Kimilerine göre beklenen, kimilerine göre de sürpriz bir sonuçla gerçekleşti CHP’nin 38. Kurultayı…

Sonuca ilişkin yorumlar, tartışmalar daha bir süre devam eder

Önemli olan ondan sonrası.

Özgür Özel yönetimindeki CHP, iktidar yolunu aralayabilecek bir performans sergileyebilecek mi?

O güce ulaşabilme umudu, bir süre sonra yerini olağanüstü kurultay girişimlerine mi terk edecek?

31 Mart Yerel Yönetimler seçimleri, bir bakıma bu sorunun da yanıtı niteliğinde olacak.

Önümüzdeki seçimlerin yerel ölçekli olması, genel seçimlerden daha az önemli olduğu anlamına gelmez.

Bu gerçeğin siyasal yaşamımızda da örnekleri mevcuttur.

Bazı yerel seçim sonuçları genel seçimlerin yanı sıra anayasa değişikliklerine giden yolun kapısını da aralar.

Önümüzdeki yerel seçimler, bu bakımdan da büyük önem taşımaktadır...

CHP’nin çiçeği burnunda Genel Başkanı Özgür Özel ve ekibini bekleyen ilk sınav 31 Mart yerel seçimleri olacaktır.

Halen CHP’nin elinde bulunan İstanbul, Ankara ve İzmir büyükşehir belediye başkanlıkları ile ilgili alınacak başarılı sonuçlar, Özgür Özel ve ekibinin elini daha da güçlendirecek, seçmen kitlesinde de tükenmekte olan iktidar umutlarını yeşertecektir.
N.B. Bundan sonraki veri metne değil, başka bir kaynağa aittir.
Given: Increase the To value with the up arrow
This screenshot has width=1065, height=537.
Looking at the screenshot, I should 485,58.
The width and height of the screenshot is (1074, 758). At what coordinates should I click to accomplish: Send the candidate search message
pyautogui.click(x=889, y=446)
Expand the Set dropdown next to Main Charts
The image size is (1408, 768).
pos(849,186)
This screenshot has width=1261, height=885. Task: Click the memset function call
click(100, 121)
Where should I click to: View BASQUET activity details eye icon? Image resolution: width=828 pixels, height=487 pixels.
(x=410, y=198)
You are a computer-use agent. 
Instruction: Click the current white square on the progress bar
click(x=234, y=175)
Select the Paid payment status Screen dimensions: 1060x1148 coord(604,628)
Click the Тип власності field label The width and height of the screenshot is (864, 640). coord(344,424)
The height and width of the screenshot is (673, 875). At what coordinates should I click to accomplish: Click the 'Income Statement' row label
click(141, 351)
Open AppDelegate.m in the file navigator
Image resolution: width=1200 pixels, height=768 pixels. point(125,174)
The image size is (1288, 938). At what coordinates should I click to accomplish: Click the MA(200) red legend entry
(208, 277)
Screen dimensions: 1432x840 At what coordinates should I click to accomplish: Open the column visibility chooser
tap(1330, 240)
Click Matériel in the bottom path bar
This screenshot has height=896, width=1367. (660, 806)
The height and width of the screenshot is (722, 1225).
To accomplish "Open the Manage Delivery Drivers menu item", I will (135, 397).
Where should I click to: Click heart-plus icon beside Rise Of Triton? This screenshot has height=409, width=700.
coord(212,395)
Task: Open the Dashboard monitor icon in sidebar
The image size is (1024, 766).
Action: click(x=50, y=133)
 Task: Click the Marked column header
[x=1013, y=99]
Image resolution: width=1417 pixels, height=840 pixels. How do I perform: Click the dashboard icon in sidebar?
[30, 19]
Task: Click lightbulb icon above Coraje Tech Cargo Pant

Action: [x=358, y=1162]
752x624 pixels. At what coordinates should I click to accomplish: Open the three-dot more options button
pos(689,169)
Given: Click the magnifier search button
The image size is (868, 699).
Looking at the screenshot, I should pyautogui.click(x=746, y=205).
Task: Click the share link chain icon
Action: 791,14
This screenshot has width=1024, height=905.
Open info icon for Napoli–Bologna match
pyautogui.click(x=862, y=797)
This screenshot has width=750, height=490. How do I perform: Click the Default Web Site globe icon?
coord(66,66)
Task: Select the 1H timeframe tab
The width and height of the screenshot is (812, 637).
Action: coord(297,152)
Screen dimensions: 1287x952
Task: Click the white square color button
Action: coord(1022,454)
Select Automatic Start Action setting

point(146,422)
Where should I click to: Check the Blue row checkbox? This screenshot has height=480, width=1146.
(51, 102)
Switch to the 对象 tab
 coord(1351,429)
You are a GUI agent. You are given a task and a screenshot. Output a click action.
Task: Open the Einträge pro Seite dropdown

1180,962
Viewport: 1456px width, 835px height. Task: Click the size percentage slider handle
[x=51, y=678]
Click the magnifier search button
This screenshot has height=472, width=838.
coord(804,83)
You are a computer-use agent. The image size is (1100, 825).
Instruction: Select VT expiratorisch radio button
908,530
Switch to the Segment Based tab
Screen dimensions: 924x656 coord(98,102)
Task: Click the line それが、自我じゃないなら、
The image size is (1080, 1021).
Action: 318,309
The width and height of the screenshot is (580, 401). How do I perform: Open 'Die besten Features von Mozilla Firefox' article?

Söz konusu illerin yanı sıra, önceki yerel seçimlerde kazanılan diğer illere ilişkin belediye başkanlıklarının sayısının artırılması da CHP’deki yeni yönetimin elinin güçlenmesini sağlayacaktır.

CHP Kurultayı’nın sonuçlarına ve bu sonucun yol açacağı olası gelişmelere dair değerlendirmeler, kulisler sürerken, ekonomideki bozuk gidişle ilgili yorumlar da gündemin diğer önemli maddelerinden birini oluşturuyor.

Kamuoyunun dikkatlerinin iç politikadaki ve Kudüs’teki gelişmelere odaklanması, piyasalardaki denetim zaafından yararlanmak isteyen fırsatçıları da harekete geçirdi.

Vatandaşlar, alış-veriş için gittikleri marketlerde pek çok ürünün fiyatının bir önceki güne oranla artmış olduğunu görünce, evlerine boş fileyle dönmek zorunda kalıyor.

Bu durum, mevcut ekonomik koşullar nedeniyle zaten sıkıntılı günler yaşayan vatandaşların tepkilerine yol açıyor.

Gelişmeler, hem siyasetin, hem de ekonominin nelere gebe olduğu yolunda tahmin yapmayı güçleştiriyor.

Yine de geleceğe dair beklentiler solgun umutları diri tutuyor.